Eric Zurrin, CEO, Shanta Gold

SHANTA Gold is to list on Tanzania’s Dar es Salaam Stock Exchange (DSE) in an effort to raise $20m for the development of its Singida Gold Mining project in the east African country.

“I am pleased with the initial feedback from institutional investors across East Africa who are seeking US dollar linked investments in support of industrialisation,” said Eric Zurrin, CEO of Shanta Gold in a statement.

The initial public offering (IPO) is expected to take between six and 12 months to complete and takes in feedback from potential investors in Uganda and Kenya, as well as Tanzania. An IPO prospectus was submitted to the Tanzanian Capital Market and Securities Authority and the DSE, the company said.

The funds would provide upfront capital to bring the project to production and which is expected to take Shanta Gold’s overall gold output to 100,000 ounces a year. The funds will also provide finance for exploration aimed at expanding the Singida resource.
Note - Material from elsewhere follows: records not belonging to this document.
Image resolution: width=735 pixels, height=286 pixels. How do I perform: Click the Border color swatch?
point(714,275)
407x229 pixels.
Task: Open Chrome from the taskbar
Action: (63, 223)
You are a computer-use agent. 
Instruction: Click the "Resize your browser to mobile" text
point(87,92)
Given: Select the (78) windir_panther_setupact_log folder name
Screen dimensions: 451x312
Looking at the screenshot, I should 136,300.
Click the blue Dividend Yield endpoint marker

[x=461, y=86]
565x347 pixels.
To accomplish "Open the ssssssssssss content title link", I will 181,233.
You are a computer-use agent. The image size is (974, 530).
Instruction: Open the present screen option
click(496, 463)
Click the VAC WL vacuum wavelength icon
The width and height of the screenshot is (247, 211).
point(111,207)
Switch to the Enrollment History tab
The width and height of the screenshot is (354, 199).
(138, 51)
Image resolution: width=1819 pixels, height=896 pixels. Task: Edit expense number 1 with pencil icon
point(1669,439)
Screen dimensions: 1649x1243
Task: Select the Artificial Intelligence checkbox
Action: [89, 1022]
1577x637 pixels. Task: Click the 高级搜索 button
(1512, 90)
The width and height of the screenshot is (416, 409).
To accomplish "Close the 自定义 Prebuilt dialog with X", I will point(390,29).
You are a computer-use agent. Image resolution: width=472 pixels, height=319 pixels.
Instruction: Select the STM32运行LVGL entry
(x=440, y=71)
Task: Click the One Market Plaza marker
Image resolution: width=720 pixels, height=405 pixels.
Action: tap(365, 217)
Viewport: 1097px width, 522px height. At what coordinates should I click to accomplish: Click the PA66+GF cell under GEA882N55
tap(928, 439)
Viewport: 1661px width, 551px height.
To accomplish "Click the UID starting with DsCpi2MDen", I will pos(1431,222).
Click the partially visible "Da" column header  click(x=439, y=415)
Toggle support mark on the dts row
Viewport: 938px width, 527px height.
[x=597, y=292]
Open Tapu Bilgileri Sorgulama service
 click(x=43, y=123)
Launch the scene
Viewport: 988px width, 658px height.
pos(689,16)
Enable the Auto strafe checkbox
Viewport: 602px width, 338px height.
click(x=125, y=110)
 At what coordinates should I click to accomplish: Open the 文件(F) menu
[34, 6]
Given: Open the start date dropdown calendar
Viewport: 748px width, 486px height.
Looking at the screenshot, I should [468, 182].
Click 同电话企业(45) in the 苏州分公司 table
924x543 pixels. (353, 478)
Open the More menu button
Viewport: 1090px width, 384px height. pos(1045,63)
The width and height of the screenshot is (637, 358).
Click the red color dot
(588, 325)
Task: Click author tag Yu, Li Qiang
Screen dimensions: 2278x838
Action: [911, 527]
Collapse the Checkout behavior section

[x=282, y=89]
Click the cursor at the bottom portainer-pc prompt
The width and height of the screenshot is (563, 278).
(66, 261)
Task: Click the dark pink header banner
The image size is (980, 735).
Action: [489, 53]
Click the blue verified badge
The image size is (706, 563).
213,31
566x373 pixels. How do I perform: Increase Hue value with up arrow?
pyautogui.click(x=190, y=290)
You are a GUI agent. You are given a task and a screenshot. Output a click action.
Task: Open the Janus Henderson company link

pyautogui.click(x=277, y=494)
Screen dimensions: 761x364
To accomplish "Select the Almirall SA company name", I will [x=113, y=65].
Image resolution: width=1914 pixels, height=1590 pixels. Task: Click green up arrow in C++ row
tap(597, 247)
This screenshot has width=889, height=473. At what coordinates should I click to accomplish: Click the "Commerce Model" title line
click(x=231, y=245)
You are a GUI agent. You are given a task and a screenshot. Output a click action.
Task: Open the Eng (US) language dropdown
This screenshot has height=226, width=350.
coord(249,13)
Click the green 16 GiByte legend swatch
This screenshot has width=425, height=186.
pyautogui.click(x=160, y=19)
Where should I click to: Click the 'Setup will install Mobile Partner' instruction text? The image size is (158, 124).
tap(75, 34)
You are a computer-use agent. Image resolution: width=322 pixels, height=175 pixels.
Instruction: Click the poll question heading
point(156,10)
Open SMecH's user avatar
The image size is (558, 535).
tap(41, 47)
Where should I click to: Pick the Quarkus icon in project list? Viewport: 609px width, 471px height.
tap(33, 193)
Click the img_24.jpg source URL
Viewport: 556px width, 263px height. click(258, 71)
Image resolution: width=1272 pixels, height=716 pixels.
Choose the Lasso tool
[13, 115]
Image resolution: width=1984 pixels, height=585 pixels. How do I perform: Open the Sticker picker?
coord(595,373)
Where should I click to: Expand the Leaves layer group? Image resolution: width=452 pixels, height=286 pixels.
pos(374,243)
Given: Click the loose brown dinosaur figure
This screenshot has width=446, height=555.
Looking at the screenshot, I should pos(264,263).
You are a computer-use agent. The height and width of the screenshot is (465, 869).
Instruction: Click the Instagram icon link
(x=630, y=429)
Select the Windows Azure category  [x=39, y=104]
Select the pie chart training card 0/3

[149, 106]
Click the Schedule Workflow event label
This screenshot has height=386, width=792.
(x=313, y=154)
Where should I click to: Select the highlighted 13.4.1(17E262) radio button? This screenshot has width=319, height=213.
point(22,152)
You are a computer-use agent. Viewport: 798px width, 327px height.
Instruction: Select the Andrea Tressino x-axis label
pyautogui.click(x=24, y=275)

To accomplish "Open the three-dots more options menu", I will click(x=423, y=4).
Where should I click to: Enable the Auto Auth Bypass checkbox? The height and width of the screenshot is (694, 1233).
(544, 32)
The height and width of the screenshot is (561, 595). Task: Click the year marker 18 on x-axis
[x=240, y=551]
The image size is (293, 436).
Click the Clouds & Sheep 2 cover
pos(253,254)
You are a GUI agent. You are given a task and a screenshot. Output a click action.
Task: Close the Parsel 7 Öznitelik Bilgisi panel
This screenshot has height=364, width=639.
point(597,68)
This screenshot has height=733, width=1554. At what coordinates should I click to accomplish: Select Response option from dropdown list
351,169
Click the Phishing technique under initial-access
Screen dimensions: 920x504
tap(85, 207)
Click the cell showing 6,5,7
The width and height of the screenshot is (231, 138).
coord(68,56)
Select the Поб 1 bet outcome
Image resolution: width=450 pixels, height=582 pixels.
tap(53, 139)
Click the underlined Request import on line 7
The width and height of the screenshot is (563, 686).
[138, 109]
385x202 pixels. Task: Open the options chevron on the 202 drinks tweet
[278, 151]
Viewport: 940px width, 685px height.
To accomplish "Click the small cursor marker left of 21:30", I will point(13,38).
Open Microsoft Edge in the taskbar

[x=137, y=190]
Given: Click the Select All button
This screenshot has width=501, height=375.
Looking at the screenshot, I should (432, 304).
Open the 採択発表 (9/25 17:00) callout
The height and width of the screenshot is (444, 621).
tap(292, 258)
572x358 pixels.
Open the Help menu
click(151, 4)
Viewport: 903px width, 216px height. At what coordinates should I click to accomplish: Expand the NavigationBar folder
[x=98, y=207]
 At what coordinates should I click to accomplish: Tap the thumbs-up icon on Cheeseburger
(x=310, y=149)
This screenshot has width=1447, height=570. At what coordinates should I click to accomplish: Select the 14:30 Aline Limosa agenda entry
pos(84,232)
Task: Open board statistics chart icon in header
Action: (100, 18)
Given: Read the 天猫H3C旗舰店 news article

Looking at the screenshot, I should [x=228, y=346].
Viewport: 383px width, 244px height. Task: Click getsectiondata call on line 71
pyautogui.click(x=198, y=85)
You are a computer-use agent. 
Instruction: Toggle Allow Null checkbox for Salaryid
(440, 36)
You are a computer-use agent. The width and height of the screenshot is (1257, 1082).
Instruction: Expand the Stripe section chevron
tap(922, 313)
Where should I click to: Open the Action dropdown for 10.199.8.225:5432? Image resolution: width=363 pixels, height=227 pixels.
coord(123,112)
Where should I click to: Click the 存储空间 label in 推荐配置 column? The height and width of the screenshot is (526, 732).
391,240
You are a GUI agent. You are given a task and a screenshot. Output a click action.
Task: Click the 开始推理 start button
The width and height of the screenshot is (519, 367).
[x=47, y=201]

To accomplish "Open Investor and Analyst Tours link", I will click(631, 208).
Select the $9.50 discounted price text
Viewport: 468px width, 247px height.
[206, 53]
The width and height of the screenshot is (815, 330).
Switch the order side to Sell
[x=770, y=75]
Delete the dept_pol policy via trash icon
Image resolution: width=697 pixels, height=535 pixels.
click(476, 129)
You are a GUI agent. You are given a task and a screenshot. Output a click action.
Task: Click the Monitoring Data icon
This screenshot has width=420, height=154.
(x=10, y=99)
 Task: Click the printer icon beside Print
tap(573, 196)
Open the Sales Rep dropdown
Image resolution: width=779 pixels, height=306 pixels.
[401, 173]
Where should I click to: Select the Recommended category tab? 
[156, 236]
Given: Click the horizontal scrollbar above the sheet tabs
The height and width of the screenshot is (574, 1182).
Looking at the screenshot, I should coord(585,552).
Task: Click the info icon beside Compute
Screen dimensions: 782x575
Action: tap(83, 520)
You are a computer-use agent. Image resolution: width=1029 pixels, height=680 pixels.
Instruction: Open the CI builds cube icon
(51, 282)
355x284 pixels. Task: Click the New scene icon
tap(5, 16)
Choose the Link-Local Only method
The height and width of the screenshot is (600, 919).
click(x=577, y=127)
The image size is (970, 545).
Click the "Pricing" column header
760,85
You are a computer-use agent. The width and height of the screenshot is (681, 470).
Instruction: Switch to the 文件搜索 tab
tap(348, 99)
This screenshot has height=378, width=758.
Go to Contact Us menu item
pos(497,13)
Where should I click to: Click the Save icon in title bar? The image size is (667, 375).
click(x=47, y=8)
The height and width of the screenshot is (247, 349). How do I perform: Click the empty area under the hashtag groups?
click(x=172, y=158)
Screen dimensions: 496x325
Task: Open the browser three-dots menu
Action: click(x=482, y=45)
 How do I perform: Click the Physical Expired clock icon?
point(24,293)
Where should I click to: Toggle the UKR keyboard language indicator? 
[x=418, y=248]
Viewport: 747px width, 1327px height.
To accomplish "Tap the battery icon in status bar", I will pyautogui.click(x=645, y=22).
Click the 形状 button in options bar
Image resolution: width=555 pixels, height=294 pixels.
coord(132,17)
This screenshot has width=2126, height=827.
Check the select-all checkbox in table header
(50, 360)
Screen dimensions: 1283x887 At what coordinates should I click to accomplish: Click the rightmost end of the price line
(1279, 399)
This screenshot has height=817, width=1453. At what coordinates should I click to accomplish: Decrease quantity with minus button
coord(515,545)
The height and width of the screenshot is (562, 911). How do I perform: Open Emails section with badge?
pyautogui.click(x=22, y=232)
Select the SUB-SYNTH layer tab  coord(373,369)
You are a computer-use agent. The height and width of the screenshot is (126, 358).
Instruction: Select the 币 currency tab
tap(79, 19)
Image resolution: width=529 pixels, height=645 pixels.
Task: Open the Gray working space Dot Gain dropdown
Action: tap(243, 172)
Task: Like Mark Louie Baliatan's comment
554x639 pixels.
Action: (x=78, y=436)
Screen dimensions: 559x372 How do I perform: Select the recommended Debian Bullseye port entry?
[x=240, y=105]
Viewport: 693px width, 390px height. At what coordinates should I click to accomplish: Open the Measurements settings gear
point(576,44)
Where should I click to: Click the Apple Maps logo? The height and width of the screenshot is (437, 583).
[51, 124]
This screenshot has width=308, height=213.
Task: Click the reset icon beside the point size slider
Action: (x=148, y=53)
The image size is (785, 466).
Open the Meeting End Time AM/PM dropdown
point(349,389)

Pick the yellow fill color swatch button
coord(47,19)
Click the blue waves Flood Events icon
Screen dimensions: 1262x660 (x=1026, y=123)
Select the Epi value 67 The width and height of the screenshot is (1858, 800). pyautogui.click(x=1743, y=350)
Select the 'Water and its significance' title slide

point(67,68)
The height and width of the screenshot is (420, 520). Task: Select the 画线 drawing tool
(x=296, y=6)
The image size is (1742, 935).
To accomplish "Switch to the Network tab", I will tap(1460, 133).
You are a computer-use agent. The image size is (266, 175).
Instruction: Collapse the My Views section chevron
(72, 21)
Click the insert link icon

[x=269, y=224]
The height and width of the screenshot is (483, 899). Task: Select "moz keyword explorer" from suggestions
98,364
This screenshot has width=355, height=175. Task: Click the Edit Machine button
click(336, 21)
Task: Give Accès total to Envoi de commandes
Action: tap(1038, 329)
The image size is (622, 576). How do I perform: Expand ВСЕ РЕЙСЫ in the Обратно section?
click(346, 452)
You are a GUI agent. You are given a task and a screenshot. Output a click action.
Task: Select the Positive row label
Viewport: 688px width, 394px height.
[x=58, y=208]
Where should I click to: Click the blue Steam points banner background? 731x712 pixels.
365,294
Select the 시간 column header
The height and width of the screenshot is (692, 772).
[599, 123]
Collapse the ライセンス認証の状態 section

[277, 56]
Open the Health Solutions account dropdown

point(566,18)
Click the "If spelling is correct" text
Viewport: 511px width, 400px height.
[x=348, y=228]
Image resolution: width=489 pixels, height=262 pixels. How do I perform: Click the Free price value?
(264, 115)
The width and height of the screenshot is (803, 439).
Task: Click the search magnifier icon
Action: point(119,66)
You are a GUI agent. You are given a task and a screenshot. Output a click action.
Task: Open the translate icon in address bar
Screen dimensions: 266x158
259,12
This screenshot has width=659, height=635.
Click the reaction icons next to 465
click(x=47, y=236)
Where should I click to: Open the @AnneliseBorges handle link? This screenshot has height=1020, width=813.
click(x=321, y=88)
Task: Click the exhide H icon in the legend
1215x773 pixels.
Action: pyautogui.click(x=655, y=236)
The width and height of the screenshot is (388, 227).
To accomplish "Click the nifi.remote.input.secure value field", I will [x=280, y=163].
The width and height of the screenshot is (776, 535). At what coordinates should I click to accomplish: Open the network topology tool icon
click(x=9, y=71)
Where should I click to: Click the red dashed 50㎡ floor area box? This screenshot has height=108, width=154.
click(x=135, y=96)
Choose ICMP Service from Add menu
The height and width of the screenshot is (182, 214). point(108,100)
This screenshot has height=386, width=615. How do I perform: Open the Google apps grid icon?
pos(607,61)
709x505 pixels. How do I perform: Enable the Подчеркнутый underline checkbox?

Shanta said it would retain 51% ownership of Singida post the IPO. It would also be the operator of the project. Said Shanta’s Zurrin: “As previously communicated, we are focused on bringing Singida into production through an asset-level financing that unlocks value for Shanta Gold shareholders while also allowing the company to retain a controlling interest in this valuable asset”.

Shares in Shanta Gold increased just over 2% in the first hour of trade on the London Stock Exchange. The share is just off its 12-month high of 7.2 pence achieved on March 13 reflecting an upwards move in momentum in which the company cut net debt $31.5m as of its year-ended 28 February – its lowest level in six years – and reported net profit of $13m.

The company has some $6m in cash but it is required to repay $5m in convertible loan notes as of April.

Production from New Luika, its single operating gold mine, reached 82,000 oz in the 2018 financial year, slightly ahead of guidance. Output for the current financial year has been put at 84,000 oz of gold. Singida, which will cost about $19m in pre-production capital expenditure and working capital, has an imputed net present value of $31m and an internal rate of return of about 67% over a six year life of mine.

“Significant further upside potential through the inclusion of substantial resources currently sitting outside the project economics,” the company said in a statement today.

The listing and project development is small but nonetheless significant for Tanzanian which has not raised its investment credentials lately following a number of disputes with mining including Acacia Resources and Petra Diamonds. The latest resources firm to fall from grace is Kibo Energy which discovered in February that it had been excluded from a coal to power tender despite developing the project for more than six years.